# Page extract:
----------------------------------------

WASHINGTON (AP) -- Vice President Joe Biden will bring together scientists, oncologists, donors and patients for a national conference on cancer research in Washington, the White House said Tuesday.
Dubbed the "National Cancer Moonshot Summit," the daylong conference is intended to galvanize Biden's final-year push to double the pace of research toward curing cancer. The summit is scheduled for June 29 at Howard University, and the White House said it planned to organize dozens of regional summits on the same day in communities far from the capital.
Though there have been cancer conferences before, the White House said Biden's summit will be the first to focus broadly on the more than 100 types of cancer, rather than on one specific form of the disease.
It will also be the first cancer summit with the government's imprimatur, backed up by a federal task force that President Barack Obama established in January to drive further federal efforts toward a cure. The Health and Human Services Department will host the summit along with cancer advocacy groups, hospitals and politicians, the White House said.
Greg Simon, the former Pfizer Inc. executive running Biden's cancer initiative, said the summit would emphasize strategies to prevent cancer, detect it early, ensure wide access to treatment and encourage researchers to share data.
"It's a tall order, to be sure," Simon wrote in a forthcoming post on the website Medium. "But it's one I'm confident we can fill once we break down silos and foster more collaboration. The summit's goal is to do just that."
Although the participant list hasn't been announced, Biden's office said cancer survivors and researchers would join data experts and representatives from federal agencies working on treatments for the disease. Others will be able to take part in the summit online.
The summit marks the most visible, public component to date of Biden's cancer "moonshot," announced by the vice president just months after his eldest son, former Delaware Attorney General Beau Biden, died from brain cancer last May. To shore up that effort, the White House has asked Congress for $1 billion over two budget years for research. Only a fraction has been approved so far.

----------------------------------------

# Record excerpts:
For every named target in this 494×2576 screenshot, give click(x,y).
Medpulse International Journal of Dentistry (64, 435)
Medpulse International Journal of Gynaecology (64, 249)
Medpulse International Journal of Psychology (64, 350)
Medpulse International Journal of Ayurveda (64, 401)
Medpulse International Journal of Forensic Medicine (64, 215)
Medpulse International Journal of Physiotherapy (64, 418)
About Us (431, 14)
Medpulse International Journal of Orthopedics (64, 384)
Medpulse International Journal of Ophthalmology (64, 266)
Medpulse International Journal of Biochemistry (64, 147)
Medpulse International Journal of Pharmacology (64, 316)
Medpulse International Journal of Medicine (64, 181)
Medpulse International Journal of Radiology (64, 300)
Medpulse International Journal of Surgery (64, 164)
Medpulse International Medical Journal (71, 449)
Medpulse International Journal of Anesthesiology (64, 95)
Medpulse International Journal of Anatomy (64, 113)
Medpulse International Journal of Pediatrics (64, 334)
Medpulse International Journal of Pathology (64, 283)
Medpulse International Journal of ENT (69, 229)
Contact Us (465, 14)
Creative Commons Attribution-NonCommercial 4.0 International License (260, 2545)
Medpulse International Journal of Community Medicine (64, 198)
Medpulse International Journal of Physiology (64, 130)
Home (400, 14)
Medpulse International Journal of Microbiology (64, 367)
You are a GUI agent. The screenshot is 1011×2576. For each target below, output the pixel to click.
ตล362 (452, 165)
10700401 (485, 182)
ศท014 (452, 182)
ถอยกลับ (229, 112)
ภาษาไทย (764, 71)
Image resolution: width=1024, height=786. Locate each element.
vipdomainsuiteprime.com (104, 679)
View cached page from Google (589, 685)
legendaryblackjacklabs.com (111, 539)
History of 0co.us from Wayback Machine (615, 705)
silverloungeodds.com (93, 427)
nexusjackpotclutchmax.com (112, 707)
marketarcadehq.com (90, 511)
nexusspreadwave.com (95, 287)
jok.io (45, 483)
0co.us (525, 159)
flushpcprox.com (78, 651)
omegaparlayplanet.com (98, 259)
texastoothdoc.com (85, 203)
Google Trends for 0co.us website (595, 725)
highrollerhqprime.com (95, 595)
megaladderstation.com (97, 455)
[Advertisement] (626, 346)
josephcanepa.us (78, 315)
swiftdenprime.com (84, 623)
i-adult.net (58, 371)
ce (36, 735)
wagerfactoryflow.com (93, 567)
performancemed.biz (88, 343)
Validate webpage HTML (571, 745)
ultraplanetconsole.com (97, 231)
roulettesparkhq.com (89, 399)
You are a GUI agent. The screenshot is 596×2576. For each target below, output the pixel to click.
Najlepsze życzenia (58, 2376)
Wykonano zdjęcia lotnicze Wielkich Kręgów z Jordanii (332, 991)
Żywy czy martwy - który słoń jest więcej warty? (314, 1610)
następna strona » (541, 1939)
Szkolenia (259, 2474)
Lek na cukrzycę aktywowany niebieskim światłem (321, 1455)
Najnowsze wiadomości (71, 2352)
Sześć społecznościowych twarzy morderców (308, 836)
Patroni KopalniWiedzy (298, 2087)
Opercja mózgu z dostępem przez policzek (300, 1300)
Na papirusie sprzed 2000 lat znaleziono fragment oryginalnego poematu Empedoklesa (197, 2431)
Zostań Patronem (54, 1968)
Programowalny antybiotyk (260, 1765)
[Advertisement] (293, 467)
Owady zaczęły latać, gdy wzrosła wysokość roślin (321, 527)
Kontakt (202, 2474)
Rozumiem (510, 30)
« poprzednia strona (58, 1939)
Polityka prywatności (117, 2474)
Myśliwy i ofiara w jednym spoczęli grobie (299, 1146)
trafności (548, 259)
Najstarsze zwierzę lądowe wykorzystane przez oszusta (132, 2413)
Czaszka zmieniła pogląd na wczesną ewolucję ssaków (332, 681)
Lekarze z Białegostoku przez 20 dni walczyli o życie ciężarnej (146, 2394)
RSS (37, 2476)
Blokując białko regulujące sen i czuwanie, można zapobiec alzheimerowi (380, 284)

----------------------------------------

# Tasks and exercises:
- a) Say whether each statement agrees with the news report on the cancer summit. Answer yes or no for each, and quote the words of the report that decide it.
(i) The summit will be held at Howard University.
(ii) The summit will concentrate on one specific form of cancer.
(iii) Congress has approved the full $1 billion the White House requested.
- b) Answer these questions from the news report on the cancer summit.
(i) Which department will host the summit?
(ii) Who is running Biden's cancer initiative?
(iii) In what month did President Barack Obama establish the federal task force?
- c) Summarize the news report on the cancer summit in two sentences.
Use only the text for these tasks, not the records.

# Results by task:
- a)
(i) Yes: "The summit is scheduled for June 29 at Howard University"
(ii) No: "the first to focus broadly on the more than 100 types of cancer, rather than on one specific form of the disease"
(iii) No: "Only a fraction has been approved so far."

- b)
(i) The Health and Human Services Department, along with cancer advocacy groups, hospitals and politicians.
(ii) Greg Simon, the former Pfizer Inc. executive.
(iii) January.

- c) Vice President Joe Biden will hold a daylong National Cancer Moonshot Summit on June 29 at Howard University, with regional summits planned for the same day, and it will be the first to focus broadly on the more than 100 types of cancer. Backed by a federal task force and hosted by the Health and Human Services Department, the summit is meant to galvanize his push to double the pace of research toward curing cancer, and the White House has asked Congress for $1 billion over two budget years for that effort.